Do this - Rewrite the listing below, replacing "Given" with "Instruction" everywhere it occurs and leaving all other text as it is.

Material supplied -
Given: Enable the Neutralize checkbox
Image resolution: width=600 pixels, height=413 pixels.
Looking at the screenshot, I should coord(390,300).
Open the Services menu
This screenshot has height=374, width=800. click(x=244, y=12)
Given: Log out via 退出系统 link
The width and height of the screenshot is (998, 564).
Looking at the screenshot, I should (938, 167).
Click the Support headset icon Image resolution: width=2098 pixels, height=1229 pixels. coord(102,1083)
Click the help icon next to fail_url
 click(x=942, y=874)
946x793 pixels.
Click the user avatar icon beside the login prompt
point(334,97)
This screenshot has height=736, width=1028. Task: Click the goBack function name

Finished answer -
Instruction: Enable the Neutralize checkbox
Image resolution: width=600 pixels, height=413 pixels.
Looking at the screenshot, I should coord(390,300).
Open the Services menu
This screenshot has height=374, width=800. click(x=244, y=12)
Instruction: Log out via 退出系统 link
The width and height of the screenshot is (998, 564).
Looking at the screenshot, I should (938, 167).
Click the Support headset icon Image resolution: width=2098 pixels, height=1229 pixels. coord(102,1083)
Click the help icon next to fail_url
 click(x=942, y=874)
946x793 pixels.
Click the user avatar icon beside the login prompt
point(334,97)
This screenshot has height=736, width=1028. Task: Click the goBack function name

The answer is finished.